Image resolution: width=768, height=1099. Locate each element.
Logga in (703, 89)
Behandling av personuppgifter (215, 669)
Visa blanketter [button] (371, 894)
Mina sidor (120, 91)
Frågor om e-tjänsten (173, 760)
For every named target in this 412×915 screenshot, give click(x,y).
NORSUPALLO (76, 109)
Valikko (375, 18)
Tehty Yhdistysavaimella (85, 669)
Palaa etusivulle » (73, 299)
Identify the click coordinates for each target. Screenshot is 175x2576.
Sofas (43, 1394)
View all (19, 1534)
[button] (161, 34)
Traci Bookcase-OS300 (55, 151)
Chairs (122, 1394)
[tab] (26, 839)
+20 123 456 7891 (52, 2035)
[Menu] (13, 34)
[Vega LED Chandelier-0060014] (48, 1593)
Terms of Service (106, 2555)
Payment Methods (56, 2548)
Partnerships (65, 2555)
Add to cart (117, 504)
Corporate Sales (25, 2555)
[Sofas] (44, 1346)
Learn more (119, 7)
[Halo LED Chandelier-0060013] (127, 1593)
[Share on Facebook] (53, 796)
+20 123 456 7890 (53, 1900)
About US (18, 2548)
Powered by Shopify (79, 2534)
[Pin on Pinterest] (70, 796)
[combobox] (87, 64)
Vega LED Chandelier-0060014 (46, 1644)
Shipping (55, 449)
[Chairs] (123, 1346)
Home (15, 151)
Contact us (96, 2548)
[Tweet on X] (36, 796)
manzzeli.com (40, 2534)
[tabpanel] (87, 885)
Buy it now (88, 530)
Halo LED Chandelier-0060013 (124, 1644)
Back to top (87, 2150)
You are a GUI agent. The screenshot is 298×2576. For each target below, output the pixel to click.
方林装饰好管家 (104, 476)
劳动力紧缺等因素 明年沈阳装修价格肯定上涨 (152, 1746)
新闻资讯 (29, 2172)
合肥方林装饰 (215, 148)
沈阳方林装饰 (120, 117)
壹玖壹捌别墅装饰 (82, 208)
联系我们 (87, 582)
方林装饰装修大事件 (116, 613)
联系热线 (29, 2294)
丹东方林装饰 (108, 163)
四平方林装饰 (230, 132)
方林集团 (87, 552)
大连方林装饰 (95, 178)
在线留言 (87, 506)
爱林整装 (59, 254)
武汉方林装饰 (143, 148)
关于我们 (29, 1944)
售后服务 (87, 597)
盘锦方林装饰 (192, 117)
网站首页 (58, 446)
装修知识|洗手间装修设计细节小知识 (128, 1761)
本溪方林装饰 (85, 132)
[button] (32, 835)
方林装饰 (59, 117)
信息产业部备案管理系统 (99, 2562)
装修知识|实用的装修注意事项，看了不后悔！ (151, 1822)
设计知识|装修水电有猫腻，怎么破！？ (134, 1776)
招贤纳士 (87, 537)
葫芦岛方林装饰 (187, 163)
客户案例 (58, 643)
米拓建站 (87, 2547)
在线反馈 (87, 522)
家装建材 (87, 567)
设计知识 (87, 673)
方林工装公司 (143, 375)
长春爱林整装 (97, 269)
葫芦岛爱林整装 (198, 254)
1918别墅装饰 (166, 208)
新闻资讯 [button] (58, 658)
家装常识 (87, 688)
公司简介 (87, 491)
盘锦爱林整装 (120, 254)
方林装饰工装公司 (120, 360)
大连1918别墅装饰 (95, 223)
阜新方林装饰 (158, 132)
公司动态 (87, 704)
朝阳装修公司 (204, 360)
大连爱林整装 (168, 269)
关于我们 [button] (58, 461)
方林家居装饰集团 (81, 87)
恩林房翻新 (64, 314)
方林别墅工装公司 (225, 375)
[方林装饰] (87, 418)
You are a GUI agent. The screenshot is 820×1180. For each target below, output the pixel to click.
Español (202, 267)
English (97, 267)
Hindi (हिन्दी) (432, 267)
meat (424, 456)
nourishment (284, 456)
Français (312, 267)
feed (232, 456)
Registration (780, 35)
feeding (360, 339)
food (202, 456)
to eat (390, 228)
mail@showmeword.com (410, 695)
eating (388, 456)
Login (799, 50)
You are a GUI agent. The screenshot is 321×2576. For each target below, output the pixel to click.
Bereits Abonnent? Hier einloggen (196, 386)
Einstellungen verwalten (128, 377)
####################
## Your goal
For the entries above, give only the number of lines that contain the word "click".

## Result
5